(Task item) A stretch of the entries below is to be set down exactly, running from the line with "The image size is (952, 1270)." through the line with "Where should I", both included, and no other line.
START Dataset records
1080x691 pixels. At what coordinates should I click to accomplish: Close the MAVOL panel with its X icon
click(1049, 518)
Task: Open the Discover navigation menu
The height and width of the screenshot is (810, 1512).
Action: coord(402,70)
END Dataset records
START Dataset records
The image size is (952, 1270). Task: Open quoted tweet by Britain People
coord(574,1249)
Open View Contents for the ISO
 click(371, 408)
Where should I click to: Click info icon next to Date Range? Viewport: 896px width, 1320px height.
END Dataset records
START Dataset records
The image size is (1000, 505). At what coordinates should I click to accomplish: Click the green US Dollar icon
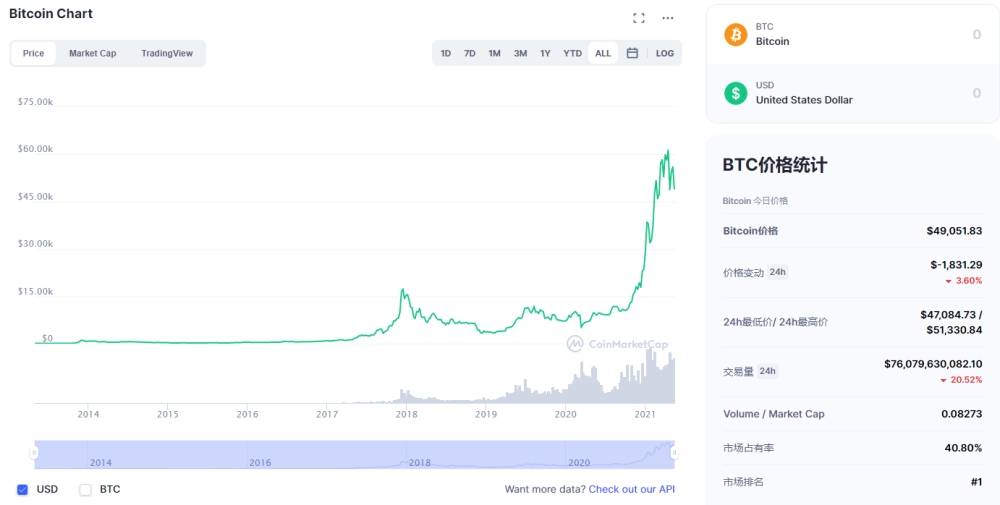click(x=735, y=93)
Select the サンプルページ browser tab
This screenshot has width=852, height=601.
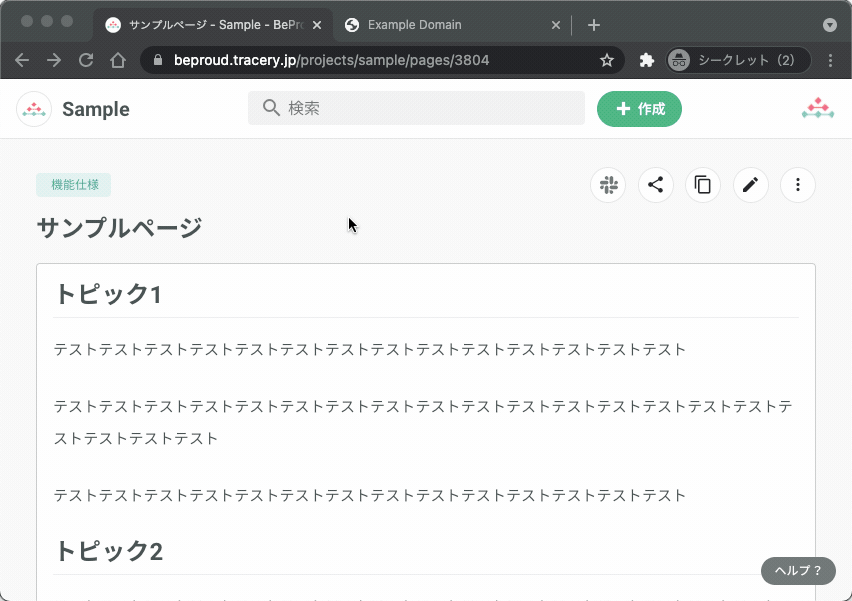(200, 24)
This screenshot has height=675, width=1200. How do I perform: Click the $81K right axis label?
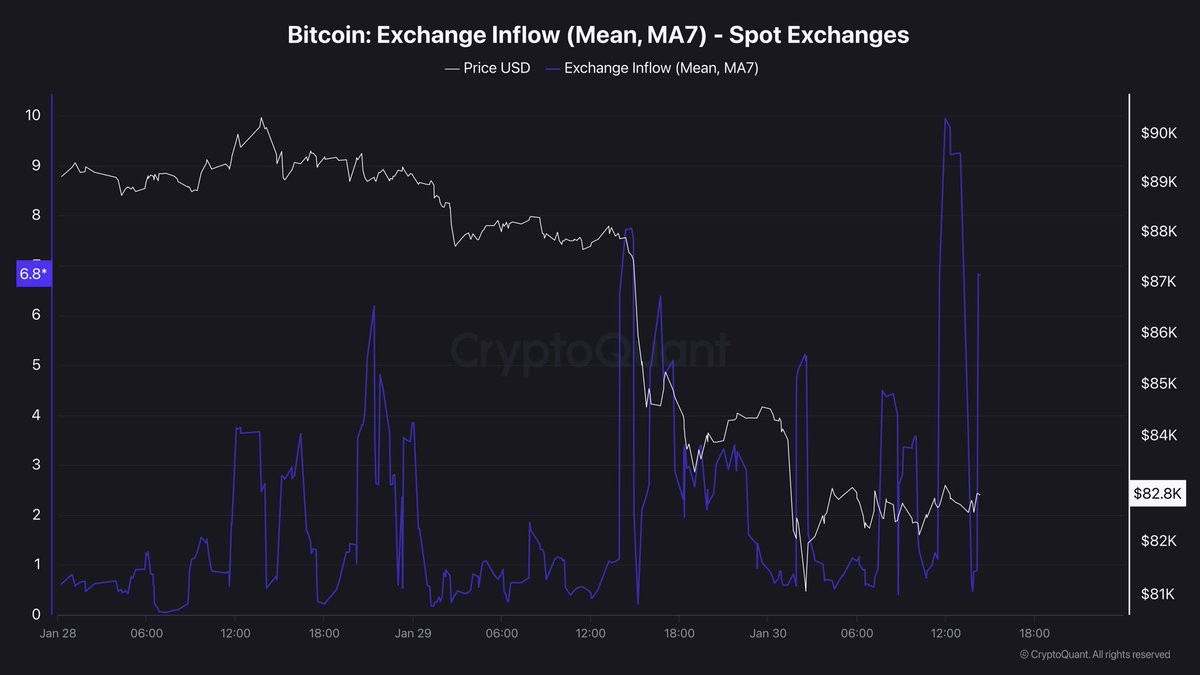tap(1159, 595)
END Dataset records
(Solution for this problem)
The image size is (952, 1270). Task: Open quoted tweet by Britain People
coord(574,1249)
Open View Contents for the ISO
 click(371, 408)
Where should I click to: Click info icon next to Date Range? Viewport: 896px width, 1320px height.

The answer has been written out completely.